On Friday, June 30, PVH regrettably reduced its workforce by 5.

“We continue to make tough decisions in order to maintain quality healthcare services for the Lincoln Lakes Region,” adds Poquette. “Our Board and Administration understand that job cuts are very difficult not only for our staff and their families who are affected but to our community as a whole. We must do all that we can at PVH to ensure local healthcare options are available.”

The staffing changes do not include any direct patient care staff members.

Other changes at PVH have included positive news with the addition of gynecology, pediatric dentistry, and orthopedic services which are expected to see continued growth to enhance revenues. PVH has recently signed up with the Veteran’s Affairs as a participant in the Veteran’s Choice Program, allowing more services to be accessed locally by our respected Veterans. PVH has also recommitted to an enhanced culture of Service Excellence and is working to advance communications between departments and with patients.

The two Boards and Leadership Teams of PVH and Health Access Network, our local federally qualified health center, are assessing areas of collaboration to improve coordination of care and delivery for our region. Together we have hosted a legislative forum and visited Maine DHHS to gain legislative support for our region.

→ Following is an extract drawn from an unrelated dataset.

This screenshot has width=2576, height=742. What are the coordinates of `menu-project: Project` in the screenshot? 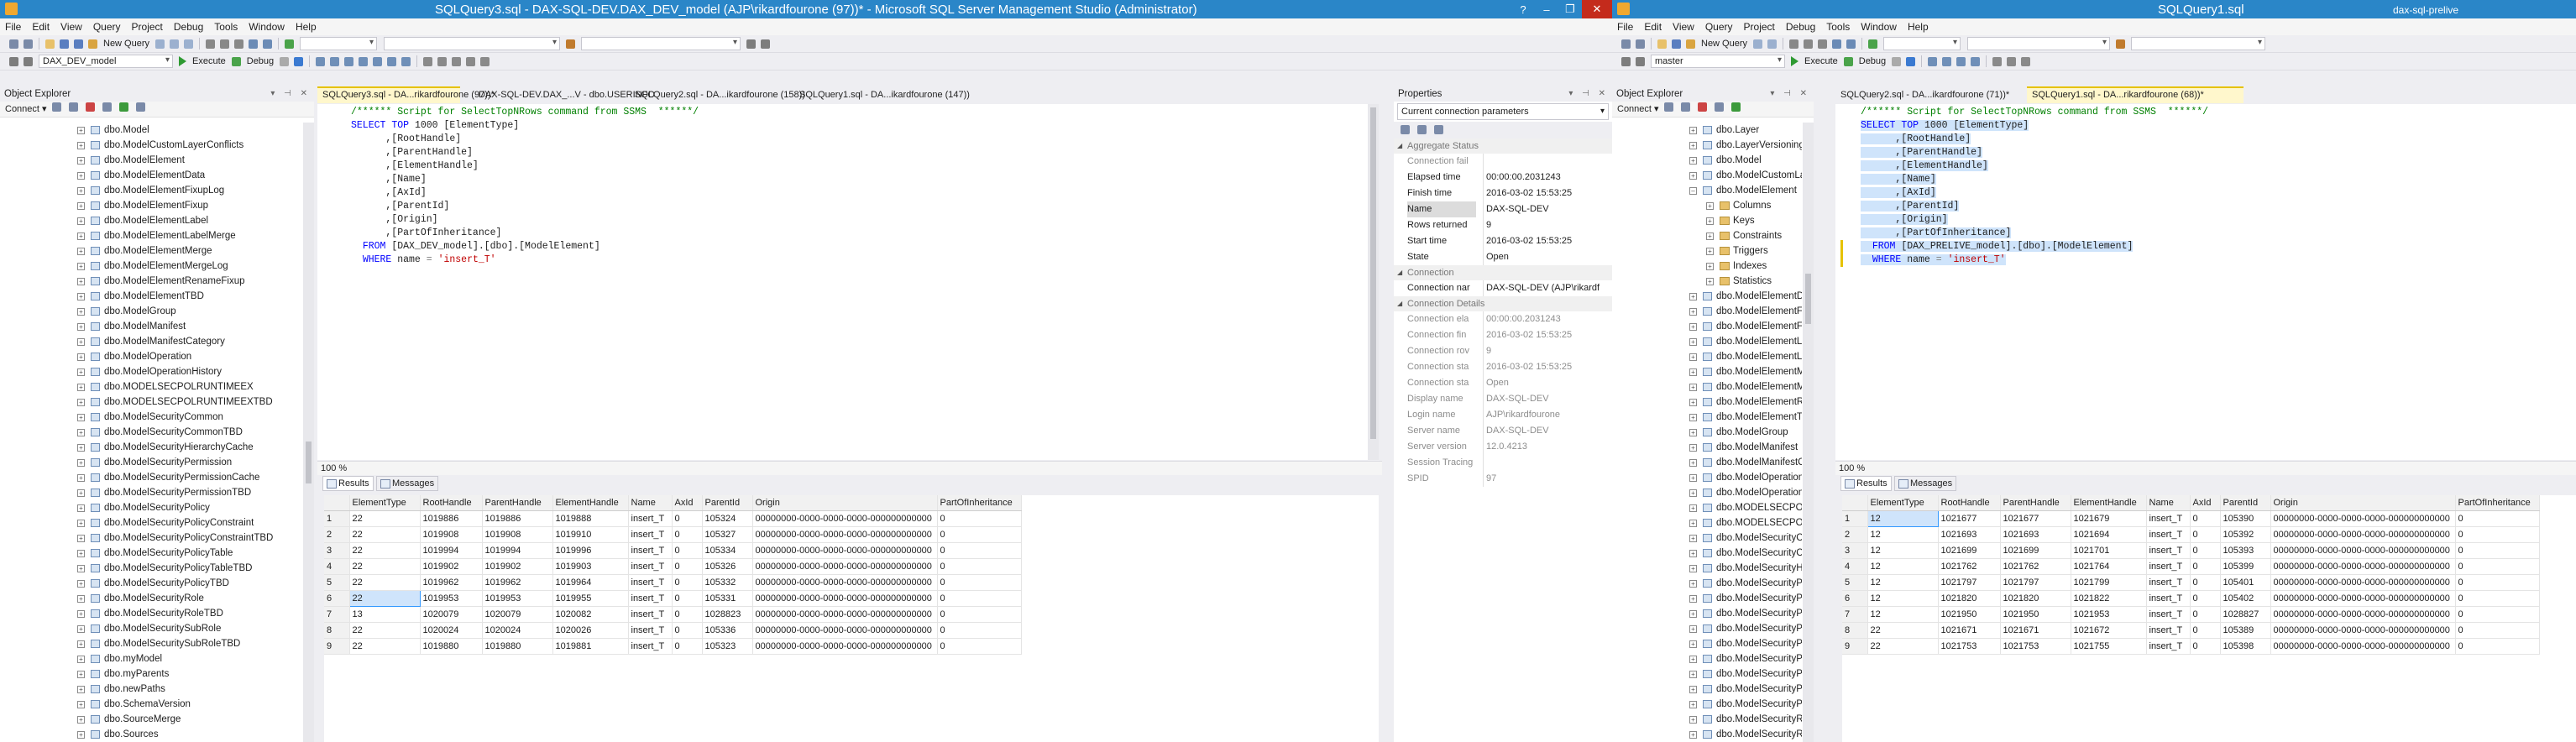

In addition to a reduction in force, PVH is taking strategic steps to ensure the continued viability of the hospital. This includes aligning with a strong health system that will help ensure retention of quality health services in this region. PVH recently completed an Opportunity Assessment with Eastern Maine Health Systems and expect to learn the findings of that assessment in early July.

“While it is very difficult to see staff members go, I speak on behalf of the Board in letting the community know we are actively engaged in doing all we can to sustain quality healthcare services for our region,” states Board Chair Phillip Dawson, Jr. “We thank the staff, providers, and leadership for all that you do and for the quality healthcare that you continue to provide for our patients.”